Kategori : ELEKTRİK ENERJİSİ, ENERJİ GÜNDEMİ, GÜNEŞ ENERJİSİ, RÜZGAR ENERJİSİ & RES - Tarih : 28 Ağustos 2020
Dünya’da ve Türkiye’de şehirleşme, ekonomik kalkınma ve teknolojik gelişmelerin son yıllarda hızlı bir şekilde artmasıyla beraber enerji ihtiyacı da artmaya devam etmekte. Dünya genelinde teknolojik gelişmeler yenilenebilir enerji maliyetlerini düşürse de arz-talep dengesizliği ve fosil yakıtların fiyatlarında yaşanan dalgalanmalar ilerleyen günlerde yenilenebilir enerjide daha çok yatırımın gerçekleştirileceğinin bir habercisidir.
Kasım 2016’da Türkiye’nin de aralarında olduğu 190’ın üzerinde ülkenin katıldığı Paris Antlaşması yürürlüğe girmiştir. En fazla sera gazı salımını yapan Çin ve ABD’ninde aralarında bulunduğu 97 ülke tarafından da imzalanmıştır. Antlaşma; iklim değişikliğiyle mücadele kapsamında sera gazı salımının azaltılması ve küresel sıcaklık artışının 2 derecenin altında tutulması için aksiyonlar alıp bunları uygulamaya koymak üzerinde dizayn edilmiştir. Böylece, yenilenebilir enerjinin dünya genelinde giderek daha hızlı artması beklenmektedir. Türkiye özelinde bakıldığında son yıllarda enerji sektöründe yerli kaynakların kullanılması, enerji bağımsızlığı ve cari açığın azaltılması konuları oldukça önem kazanmış ve hem devlet tarafından verilen teşvikler hem de enerji maliyetlerinin düşürülmesi adına bir çok adım atılmıştır. 2018 yılı sonunda Türkiye enerjisinin %51,7’sini ithal ederken %48,3’ünü ise yerli üretim ile gerçekleştirmektedir (Yerli enerji üretimi 464.247 MWh, ithal enerji satın alımı ise 483,705 MWh ).
Yenilenebilir enerji kaynaklarının 2017 yılı sonu itibariyle toplam kurulu güç içerisindeki payı %43,26 iken 2018 yılında %44,70’e yükselmiştir. Toplam termik santral kurulu gücün oranı ise 2017 yılında %56,74 iken 2018 yılında %55,30’a düşmüştür. Bu durum bize yıllar içinde Türkiye’nin yenilenebilir enerji kaynaklarına ne kadar önem verdiğini bir kez daha gözler önüne sermiştir. Aşağıda Türkiye’nin yıllar içinde değişen yıllık enerji üretimi grafiği verilmiştir.
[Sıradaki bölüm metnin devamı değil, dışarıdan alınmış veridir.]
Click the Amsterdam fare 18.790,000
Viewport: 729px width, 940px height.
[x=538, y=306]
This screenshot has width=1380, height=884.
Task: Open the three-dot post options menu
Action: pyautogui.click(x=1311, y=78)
Ülkemizde de yenilenebilir kaynakların kurulu güç kapasitesi içindeki payı son 10 yılda ciddi biçimde artarken Enerji ve Tabii Kaynaklar Bakanlığı’nın Şubat 2019 başında yayınladığı verilere göre, geçtiğimiz yıl ocakta Hidrolik’ten üretilen elektriğin payı % 17,03 olarak hesaplanırken bu yıl % 30’a yükseldi. Rüzgar’ın elektrik üretimindeki payı % 7,21’den % 8,40’a, Güneş’in payı % 0,99’dan % 1,52’ye yükselmiştir. Jeotermal kaynaklardan gerçekleştirilen elektrik üretiminin payı da % 2,48’den % 2,96’ya yükseldi.
Dünya’daki yenilenebilir kaynak büyüme oranına göre ise Türkiye’nin yenilenebilir kaynak üretim hızı birazda HES’lerin katkılarıyla daha fazla olduğu su götürmez bir gerçektir. Bu da Türkiye’nin son yıllarda yaptığı yatırımların ne denli önemli olduğunu bir kez daha gözler önüne sermektedir.